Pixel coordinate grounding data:
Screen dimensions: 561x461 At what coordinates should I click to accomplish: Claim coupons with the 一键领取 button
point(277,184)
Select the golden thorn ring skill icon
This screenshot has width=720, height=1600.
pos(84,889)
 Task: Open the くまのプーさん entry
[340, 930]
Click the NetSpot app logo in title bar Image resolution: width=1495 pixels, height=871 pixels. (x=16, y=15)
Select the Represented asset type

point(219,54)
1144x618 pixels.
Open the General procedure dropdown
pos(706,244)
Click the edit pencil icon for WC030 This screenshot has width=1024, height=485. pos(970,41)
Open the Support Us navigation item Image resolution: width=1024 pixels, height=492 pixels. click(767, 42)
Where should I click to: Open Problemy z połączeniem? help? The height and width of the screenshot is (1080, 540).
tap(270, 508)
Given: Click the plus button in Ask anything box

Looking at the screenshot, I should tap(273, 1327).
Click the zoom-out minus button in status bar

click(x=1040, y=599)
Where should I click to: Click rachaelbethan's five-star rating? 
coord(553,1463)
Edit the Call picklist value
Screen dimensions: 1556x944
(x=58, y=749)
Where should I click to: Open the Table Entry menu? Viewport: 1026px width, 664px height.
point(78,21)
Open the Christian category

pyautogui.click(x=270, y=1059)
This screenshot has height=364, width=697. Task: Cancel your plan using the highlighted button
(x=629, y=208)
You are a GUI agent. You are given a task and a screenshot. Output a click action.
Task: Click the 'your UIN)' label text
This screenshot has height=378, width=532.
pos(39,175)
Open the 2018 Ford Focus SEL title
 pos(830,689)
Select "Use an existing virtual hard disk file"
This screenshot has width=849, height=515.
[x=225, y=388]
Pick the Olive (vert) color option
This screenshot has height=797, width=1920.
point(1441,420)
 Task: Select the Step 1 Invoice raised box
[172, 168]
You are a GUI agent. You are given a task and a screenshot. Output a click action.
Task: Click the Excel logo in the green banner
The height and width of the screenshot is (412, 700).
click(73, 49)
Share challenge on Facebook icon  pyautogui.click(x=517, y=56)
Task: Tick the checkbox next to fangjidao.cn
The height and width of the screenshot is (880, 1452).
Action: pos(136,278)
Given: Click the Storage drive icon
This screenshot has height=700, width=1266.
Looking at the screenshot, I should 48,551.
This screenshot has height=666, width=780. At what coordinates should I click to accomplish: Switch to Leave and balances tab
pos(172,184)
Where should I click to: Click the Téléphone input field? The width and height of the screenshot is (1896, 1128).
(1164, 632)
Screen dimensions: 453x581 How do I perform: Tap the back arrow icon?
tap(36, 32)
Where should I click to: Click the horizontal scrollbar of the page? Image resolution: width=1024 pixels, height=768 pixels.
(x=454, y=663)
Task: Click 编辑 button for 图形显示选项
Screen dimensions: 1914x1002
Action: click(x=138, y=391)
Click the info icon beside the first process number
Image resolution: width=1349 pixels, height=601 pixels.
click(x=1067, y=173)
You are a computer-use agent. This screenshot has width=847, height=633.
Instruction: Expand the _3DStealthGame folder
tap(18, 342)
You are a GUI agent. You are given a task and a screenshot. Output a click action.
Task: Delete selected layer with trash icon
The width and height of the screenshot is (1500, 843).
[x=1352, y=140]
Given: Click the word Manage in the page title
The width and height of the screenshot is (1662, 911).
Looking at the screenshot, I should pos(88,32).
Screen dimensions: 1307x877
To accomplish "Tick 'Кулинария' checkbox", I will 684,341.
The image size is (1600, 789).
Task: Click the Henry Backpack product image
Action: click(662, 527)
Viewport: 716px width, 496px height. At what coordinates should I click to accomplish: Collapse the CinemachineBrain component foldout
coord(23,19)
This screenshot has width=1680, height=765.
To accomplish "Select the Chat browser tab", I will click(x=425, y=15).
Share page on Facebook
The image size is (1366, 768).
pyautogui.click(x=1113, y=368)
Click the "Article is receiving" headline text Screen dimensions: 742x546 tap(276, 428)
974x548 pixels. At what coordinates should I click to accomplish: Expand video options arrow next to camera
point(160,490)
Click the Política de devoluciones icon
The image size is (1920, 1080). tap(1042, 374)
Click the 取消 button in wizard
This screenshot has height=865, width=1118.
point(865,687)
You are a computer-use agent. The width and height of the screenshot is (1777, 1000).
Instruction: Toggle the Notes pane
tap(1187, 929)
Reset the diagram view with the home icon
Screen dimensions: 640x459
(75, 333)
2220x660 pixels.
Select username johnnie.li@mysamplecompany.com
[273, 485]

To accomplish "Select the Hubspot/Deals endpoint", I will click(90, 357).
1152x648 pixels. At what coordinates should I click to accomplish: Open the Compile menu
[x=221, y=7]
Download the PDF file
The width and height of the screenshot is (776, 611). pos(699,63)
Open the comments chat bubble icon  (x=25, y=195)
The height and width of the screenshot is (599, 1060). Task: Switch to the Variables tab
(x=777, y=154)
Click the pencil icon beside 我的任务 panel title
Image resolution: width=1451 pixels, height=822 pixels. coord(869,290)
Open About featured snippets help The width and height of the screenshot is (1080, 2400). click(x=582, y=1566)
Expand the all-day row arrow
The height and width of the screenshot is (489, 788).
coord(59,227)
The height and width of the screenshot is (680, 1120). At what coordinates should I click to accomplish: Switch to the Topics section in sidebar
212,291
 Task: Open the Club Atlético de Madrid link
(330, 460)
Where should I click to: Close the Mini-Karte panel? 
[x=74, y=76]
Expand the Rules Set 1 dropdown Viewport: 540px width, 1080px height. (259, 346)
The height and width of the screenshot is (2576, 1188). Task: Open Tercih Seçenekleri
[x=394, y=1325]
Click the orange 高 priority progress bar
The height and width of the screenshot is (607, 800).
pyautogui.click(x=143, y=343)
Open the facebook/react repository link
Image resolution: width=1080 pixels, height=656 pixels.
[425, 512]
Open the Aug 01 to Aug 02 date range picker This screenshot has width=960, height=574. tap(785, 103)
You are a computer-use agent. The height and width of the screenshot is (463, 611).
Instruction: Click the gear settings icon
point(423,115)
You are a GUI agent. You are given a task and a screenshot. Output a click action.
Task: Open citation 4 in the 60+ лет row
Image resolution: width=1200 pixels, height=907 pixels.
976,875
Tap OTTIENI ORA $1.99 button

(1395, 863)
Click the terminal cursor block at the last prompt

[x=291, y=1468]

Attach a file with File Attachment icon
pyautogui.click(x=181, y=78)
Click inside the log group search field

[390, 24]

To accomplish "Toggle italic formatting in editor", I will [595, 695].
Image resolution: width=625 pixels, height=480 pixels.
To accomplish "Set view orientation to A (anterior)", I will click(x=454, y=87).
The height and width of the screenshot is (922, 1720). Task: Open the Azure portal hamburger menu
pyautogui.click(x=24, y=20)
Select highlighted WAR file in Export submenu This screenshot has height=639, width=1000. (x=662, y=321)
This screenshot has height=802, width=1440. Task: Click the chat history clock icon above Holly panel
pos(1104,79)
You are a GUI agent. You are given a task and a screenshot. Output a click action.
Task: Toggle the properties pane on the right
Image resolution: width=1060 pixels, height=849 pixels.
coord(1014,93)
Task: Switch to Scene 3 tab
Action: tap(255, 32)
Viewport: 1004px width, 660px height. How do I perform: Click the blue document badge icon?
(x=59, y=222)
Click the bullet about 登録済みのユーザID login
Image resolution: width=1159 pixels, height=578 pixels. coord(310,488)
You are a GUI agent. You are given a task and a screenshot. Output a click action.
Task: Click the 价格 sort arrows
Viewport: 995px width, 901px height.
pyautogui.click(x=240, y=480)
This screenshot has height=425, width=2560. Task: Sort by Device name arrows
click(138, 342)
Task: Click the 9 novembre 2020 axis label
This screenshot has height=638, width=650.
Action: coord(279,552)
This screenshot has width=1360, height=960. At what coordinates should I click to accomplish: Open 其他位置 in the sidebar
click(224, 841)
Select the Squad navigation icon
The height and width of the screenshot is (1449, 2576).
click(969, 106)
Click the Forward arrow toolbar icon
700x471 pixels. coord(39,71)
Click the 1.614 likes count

What the exercise asks: Set down nothing but the lines from the one containing "Click the Forward arrow toolbar icon" through the end of the entries above, exactly as written, both ends counted.

Response for this exercise:
Click the Forward arrow toolbar icon
700x471 pixels. coord(39,71)
Click the 1.614 likes count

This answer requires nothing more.